AI and automated technology aren’t new. It’s all around us, finding, translating, processing, suggesting, transacting – with speed, reach and scale, and at low cost. It’s been doing it quietly for years and has only attracted wider attention due to some very large investments and releases to the public for field-testing as part of the development cycle.
Generative AI is a technological leap that enables us to generate text, images, videos, books, brochures, adverts; literally anything that relies on digital technology. The growing excitement comes from the attempt – and superficial success – to imitate human creativity and thinking.
This is already a valuable tool for brands and content creators. Whether as a creative brainstorm, that can comb the ether for those initial sparks, or when building on a basic idea, to produce content and then refine based on user feedback. On the other end of the scale, AI can be used as an advanced editing tool in order to optimise existing content. An appealing option for time-poor marketers.
The problem is, although scarily impressive and with huge potential, it’s still in its infancy and not ready for widespread and deep integration into daily life.
I thought about using it to write the intro to this blog as proof of concept.

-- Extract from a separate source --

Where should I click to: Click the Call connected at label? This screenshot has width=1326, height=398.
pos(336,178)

Unfortunately, the half dozen attempts and changing prompts continually gave me something trite; each time a riff on "Enter the new age of business communication!" / "Step into the future of B2B communication with generative AI". I know 90’s pop culture is hardly an original way to frame an article, but personally I prefer my attempt.
Early use and exploration of generative AI has also raised some significant red flags, from ethical and intellectual property/copyright concerns, to operational and environmental, and the integrity of the information coming back. It’s compiling programmatic probability and prone to error. That creates a risk for brands sourcing information this way and publishing content with their name attached.

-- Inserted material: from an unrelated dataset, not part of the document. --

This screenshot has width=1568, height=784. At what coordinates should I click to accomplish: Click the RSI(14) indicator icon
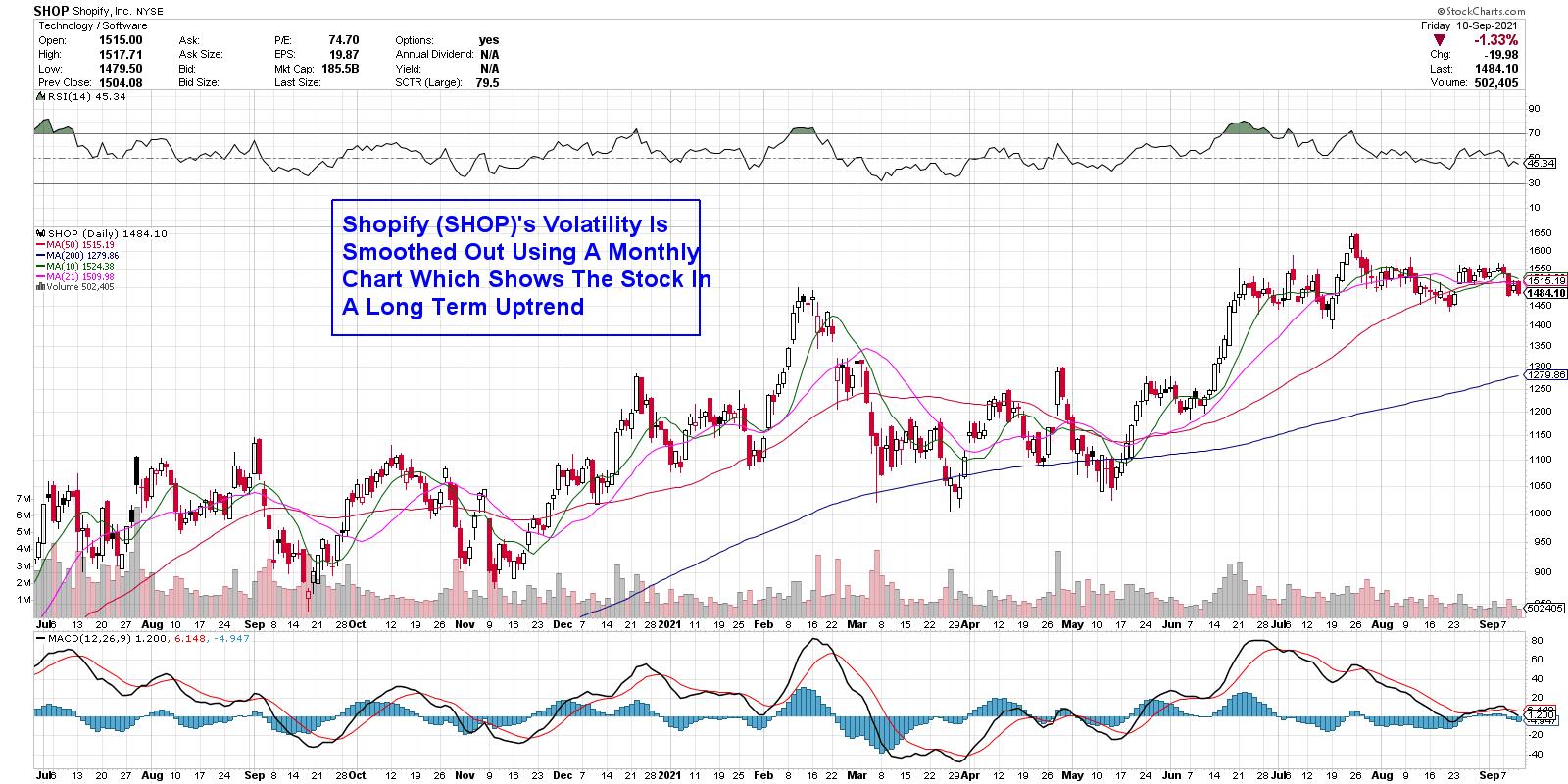(39, 97)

When Google launched its chatbot Bard in February, it contained a factual error in its first demo, suggesting the James Webb Space Telescope took the first pictures of a planet outside of our solar system (spoiler: it didn't). A sharp share price drop followed. Of course, the internet is full of incorrect and misleading information, but generative AI currently lacks the complete critical reasoning skills to fully interrogate information and give us absolute confidence in its answers.

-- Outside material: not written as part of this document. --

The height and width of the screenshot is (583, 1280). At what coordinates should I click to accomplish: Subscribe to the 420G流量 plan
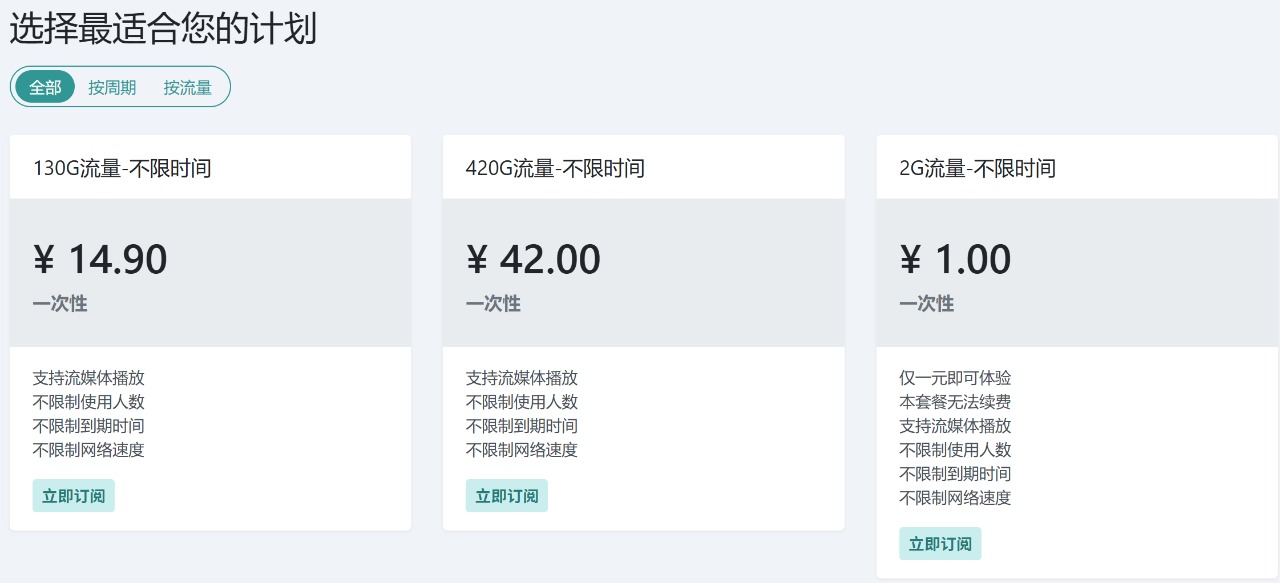[507, 496]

But more fundamentally, it doesn’t know what it’s doing… yet.
And it won’t be long. The rate of advancement is exponential. Generative AI is already a useful tool, soon it will likely be simply part of the way we work. But regardless, as a business, relying on these tools alone to solve your content and communications issues will just automate a big mess.
Unless you know who you are, truly understand what you do and the way to authentically communicate – your ambitions, positioning, platforms, audience – all the smart AI tools in the world won’t achieve cut through and meaningful engagement.
The heart of the solution is content strategy. Taking into account all the nuances of your business, people and industry, a smart and intuitive strategy will guide, shape and supercharge your communications so that is more than the sum of its parts.
(And – conveniently – it’s what we will be exploring, alongside the opportunity and risk of AI, in our event on 17 May, ‘Beyond the hype: leveraging content strategy for better business’. We’d love to see you there!)
So, things are changing. Generative AI has the potential to fundamentally reshape so much of our daily lives, and certainly the business communications world. Is it there yet? No. But it will be sooner than you think. The trick is how we use it.